Le domande che si pone Arendt nel libro sono quelle che fino ad allora nessuno aveva avuto il coraggio di porre: furono motivo di molte polemiche e di violenti attacchi, ancora prima che il libro stesso venisse pubblicato. 
Il racconto della persecuzione nazista e del progetto folle di sistematica eliminazione degli ebrei ha sempre un fascino sinistro, quasi gotico, che ci attrae come fosse la lettura di un thriller.
Ma c’è un nucleo incandescente che resta dopo la lettura di questo libro, che va molto oltre. 
C’è un brano, che l’autrice riporta nell’epilogo, dove lei immagina le parole che avrebbero dovuto rivolgere i giudici a Eichmann per dimostrare al mondo intero che il processo cui era stato sottoposto era stato un processo GIUSTO. 
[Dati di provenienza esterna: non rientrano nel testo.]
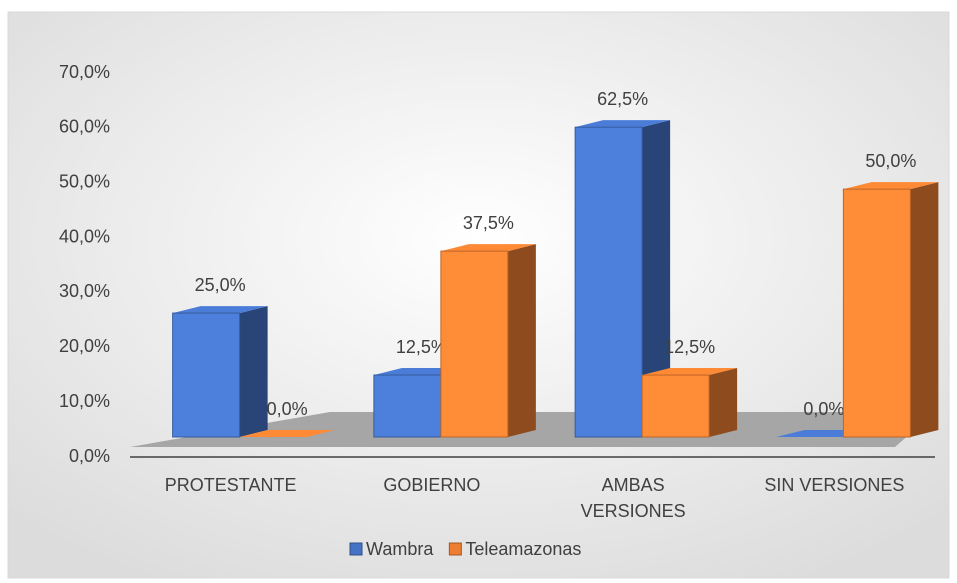 Image resolution: width=957 pixels, height=583 pixels. Describe the element at coordinates (90, 456) in the screenshot. I see `y-tick-label: 0,0%` at that location.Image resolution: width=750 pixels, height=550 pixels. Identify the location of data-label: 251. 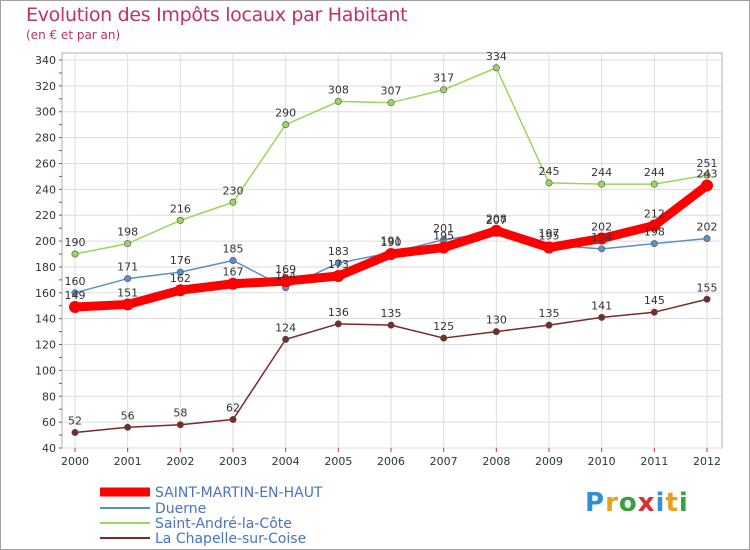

Ne riporto solo un estratto, il finale. 
Sono parole che mi sono costate una notte insonne, e che da sole valgono la lettura di ogni sillaba di questo potente resoconto.

“ […] La politica non è un asilo: in politica obbedire e appoggiare sono la stessa cosa. E come tu hai appoggiato e messo in pratica una politica il cui senso era di non coabitare su questo pianeta con il popolo ebraico e con varie altre razze (quasi che tu e i tuoi superiori aveste il diritto di stabilire chi deve e chi non deve abitare la terra), noi riteniamo che nessuno, e cioè nessun essere umano desideri coabitare con te . Per questo, e solo per questo, tu devi essere impiccato”. 


* Hannah Arendt, La banalità del male. Eichmann a Gerusalemme.